-- Instructions to follow --
Every line below between the line holding "zus.nmps@centrum.cz (469, 1175)" and the line holding "Informace (219, 601)", inclusive, should be repeated exactly, and all other lines omitted.

-- Task data --
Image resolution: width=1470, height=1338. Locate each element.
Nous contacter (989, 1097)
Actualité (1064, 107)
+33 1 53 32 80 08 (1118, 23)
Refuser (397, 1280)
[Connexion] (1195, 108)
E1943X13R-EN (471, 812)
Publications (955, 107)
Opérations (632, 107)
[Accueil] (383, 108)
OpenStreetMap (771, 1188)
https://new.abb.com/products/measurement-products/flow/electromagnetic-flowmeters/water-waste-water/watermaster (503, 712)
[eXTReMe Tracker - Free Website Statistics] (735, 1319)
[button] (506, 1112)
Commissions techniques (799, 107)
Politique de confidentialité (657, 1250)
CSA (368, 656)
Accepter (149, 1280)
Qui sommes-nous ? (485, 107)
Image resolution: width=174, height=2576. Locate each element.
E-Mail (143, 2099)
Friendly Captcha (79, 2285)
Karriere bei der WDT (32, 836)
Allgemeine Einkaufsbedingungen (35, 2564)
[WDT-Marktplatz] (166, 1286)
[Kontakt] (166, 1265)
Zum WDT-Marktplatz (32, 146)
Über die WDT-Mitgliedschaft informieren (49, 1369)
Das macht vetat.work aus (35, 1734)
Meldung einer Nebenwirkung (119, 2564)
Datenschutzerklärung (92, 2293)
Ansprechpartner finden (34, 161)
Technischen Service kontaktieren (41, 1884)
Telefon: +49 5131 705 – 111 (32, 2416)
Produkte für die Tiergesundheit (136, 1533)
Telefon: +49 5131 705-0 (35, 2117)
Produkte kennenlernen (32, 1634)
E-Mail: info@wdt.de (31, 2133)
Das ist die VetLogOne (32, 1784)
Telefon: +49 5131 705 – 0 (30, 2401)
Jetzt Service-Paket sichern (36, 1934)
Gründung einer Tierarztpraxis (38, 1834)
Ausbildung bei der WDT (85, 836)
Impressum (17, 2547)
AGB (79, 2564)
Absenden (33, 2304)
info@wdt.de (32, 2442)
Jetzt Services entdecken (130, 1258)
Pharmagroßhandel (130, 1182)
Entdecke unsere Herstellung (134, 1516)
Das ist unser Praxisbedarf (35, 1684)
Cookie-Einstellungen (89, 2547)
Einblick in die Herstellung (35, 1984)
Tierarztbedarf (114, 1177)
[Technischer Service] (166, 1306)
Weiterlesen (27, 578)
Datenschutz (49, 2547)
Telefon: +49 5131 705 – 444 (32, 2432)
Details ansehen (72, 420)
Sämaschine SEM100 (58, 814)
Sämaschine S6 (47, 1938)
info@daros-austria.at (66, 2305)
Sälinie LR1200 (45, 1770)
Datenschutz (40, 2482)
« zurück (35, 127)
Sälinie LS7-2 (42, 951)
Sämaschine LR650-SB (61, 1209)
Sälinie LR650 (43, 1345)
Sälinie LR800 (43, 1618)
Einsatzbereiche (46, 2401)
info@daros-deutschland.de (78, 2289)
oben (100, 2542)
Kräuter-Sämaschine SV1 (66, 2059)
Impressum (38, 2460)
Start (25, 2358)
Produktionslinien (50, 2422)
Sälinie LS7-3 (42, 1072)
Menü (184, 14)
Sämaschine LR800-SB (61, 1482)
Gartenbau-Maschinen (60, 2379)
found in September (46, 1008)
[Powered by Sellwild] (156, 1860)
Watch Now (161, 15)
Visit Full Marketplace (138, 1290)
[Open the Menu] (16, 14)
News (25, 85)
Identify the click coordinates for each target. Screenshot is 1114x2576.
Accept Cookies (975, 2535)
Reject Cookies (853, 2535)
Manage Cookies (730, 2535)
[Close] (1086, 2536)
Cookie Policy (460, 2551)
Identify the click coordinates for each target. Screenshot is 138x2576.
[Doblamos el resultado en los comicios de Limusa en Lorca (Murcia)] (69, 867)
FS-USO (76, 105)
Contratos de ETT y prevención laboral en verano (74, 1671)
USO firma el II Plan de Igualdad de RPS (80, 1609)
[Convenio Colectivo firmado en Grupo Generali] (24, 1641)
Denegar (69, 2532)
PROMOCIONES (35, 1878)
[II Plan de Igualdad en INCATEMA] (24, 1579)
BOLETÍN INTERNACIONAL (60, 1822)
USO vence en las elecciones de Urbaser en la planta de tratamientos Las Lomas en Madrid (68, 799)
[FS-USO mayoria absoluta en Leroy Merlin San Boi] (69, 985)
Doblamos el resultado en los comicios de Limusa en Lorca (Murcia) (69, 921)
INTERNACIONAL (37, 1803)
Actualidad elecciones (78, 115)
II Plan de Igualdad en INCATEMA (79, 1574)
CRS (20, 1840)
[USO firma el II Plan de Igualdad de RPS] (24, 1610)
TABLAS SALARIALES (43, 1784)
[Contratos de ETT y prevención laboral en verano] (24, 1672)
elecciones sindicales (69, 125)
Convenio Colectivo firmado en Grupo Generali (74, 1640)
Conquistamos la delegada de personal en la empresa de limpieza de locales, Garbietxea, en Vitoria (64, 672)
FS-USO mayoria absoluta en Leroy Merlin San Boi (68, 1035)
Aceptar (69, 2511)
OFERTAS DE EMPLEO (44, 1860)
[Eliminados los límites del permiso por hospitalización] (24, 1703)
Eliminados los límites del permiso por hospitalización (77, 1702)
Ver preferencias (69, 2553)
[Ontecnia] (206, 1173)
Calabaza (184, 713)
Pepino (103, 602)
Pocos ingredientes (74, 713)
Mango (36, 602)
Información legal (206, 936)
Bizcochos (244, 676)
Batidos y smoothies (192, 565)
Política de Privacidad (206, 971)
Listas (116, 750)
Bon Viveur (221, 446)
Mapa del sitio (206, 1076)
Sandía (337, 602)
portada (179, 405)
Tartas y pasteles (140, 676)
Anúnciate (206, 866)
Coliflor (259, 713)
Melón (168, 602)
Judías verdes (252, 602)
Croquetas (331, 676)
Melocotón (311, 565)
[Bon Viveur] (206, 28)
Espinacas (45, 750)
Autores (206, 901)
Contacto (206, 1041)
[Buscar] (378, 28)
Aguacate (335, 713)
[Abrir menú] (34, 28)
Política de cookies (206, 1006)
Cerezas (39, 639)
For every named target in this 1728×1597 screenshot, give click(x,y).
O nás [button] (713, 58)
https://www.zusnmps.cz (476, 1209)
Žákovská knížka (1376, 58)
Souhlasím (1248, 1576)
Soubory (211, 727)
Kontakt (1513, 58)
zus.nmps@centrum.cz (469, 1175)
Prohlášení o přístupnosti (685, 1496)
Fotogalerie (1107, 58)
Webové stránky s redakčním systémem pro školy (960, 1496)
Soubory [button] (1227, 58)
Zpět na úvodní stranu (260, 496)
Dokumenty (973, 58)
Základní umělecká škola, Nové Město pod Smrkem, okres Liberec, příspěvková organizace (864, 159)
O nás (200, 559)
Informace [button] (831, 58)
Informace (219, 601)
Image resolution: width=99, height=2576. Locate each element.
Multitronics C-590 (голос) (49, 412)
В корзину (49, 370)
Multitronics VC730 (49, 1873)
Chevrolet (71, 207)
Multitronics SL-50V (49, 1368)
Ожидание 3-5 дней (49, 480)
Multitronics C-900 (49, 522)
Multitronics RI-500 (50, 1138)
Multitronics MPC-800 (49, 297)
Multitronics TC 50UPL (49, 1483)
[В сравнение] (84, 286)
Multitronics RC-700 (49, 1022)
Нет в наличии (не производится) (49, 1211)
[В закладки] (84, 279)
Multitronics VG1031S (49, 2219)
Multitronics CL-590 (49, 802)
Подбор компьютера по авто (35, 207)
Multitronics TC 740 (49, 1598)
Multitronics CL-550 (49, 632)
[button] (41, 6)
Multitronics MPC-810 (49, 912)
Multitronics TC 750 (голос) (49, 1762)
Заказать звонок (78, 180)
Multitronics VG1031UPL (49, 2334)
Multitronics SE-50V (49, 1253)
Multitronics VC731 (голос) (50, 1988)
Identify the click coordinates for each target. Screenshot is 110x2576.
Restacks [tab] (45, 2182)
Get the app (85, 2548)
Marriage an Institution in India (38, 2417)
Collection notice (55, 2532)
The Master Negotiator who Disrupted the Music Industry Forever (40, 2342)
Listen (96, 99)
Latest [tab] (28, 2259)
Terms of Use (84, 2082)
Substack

-- Solution --
zus.nmps@centrum.cz (469, 1175)
Prohlášení o přístupnosti (685, 1496)
Fotogalerie (1107, 58)
Webové stránky s redakčním systémem pro školy (960, 1496)
Soubory [button] (1227, 58)
Zpět na úvodní stranu (260, 496)
Dokumenty (973, 58)
Základní umělecká škola, Nové Město pod Smrkem, okres Liberec, příspěvková organizace (864, 159)
O nás (200, 559)
Informace [button] (831, 58)
Informace (219, 601)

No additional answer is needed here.